I thought otherwise. “Hal, if I wipe my mouth dry, can I kiss you on the cheek?”

“Yes.”

“Ok.” I very carefully wiped my already-dry lips across my fingers and leaned in. He smiled nervously. I kissed his cheek. He paused, smiled, and did not wipe it off. I tried again. No wipe. Later that day, he approached me. I carefully wiped my lips dry and kissed him on the cheek. He slowly raised his hand toward his face. I held it gently at his chin and said, “That kiss was dry. Wasn’t it?” He smiled and nodded, then lowered his hand.

That was yesterday. I’ve been thinking about it quite a bit. What made him think my kisses were so wet that he couldn’t stand them to be on his cheek? I don’t wear lipstick or lick my lips regularly. My lips, and thus my kisses, should be no more moist than my husband’s. I thought back further and further into Hal’s brief childhood. I began to remember times when I would exuberantly kiss him with lips puckered way out: those would definitely have been wet kisses. They were in the minority of my Mommy kisses but he had apparently become concerned enough that all kisses were assumed wet and thus undesired. And then it became habit.
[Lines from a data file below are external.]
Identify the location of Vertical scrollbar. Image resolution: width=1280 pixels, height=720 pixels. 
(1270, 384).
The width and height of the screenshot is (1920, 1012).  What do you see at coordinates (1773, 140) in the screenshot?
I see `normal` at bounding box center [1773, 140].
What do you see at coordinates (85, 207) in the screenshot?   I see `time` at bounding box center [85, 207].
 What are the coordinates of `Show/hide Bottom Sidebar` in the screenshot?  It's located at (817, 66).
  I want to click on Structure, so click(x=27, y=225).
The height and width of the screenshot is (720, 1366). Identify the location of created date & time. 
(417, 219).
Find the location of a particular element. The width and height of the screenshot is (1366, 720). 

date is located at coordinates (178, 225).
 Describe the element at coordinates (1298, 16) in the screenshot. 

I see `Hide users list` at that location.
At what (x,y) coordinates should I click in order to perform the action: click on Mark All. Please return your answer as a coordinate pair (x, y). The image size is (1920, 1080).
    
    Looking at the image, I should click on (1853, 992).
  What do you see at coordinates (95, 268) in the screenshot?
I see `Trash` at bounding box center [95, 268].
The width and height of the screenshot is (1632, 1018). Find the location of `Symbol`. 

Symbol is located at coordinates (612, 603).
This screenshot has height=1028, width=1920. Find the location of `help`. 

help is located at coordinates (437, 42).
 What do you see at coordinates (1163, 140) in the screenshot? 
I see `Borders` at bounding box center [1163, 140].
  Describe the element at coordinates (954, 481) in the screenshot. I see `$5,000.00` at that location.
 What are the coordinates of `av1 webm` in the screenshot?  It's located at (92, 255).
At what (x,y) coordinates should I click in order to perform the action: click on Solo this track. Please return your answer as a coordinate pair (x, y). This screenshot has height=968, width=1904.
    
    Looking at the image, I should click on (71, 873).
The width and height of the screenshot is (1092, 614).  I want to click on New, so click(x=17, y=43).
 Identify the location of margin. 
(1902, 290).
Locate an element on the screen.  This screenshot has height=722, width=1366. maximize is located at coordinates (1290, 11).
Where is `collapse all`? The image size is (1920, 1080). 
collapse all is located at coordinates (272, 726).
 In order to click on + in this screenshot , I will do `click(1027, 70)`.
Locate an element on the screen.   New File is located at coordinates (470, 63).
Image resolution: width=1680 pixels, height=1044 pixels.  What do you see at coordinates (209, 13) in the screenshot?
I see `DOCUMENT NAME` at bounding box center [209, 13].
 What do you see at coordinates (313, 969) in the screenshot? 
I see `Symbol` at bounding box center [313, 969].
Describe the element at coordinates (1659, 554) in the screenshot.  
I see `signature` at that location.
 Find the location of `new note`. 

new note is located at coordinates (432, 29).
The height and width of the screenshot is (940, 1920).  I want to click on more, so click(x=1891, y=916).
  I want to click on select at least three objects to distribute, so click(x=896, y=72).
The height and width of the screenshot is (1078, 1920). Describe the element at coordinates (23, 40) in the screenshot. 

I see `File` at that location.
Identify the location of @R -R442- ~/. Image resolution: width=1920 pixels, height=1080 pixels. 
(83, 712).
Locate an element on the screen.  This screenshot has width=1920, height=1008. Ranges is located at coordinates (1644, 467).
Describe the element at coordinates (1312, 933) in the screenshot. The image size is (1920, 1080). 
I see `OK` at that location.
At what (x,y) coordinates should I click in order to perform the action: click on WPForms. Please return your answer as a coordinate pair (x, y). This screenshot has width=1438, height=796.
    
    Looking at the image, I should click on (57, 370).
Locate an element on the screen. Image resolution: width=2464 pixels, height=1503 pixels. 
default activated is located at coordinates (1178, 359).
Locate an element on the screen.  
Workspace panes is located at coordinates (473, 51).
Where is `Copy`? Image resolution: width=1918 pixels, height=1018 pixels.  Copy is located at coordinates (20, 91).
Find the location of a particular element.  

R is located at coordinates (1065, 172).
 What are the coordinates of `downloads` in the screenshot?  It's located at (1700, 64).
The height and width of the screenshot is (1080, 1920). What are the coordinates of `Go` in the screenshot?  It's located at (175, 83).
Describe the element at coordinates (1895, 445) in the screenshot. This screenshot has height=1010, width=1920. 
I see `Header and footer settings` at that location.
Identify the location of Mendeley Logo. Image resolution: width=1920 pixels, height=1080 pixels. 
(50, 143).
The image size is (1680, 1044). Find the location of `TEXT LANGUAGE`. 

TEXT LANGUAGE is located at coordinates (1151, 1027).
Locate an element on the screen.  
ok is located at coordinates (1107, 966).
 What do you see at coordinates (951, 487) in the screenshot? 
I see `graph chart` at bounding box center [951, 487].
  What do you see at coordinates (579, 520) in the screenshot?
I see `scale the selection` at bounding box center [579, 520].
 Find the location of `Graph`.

The revelation fascinated me. It was a simple preference poorly articulated. We are on the slow road to resuming normal kissing relations. Just now, I hugged him and kissed his cheek. He couldn’t raise his hands to his face because of the hug but he tried. “Now… that was a dry kiss!” I chided. He laughed and said, “I want another dry kiss!” I happily complied. And he happily accepted.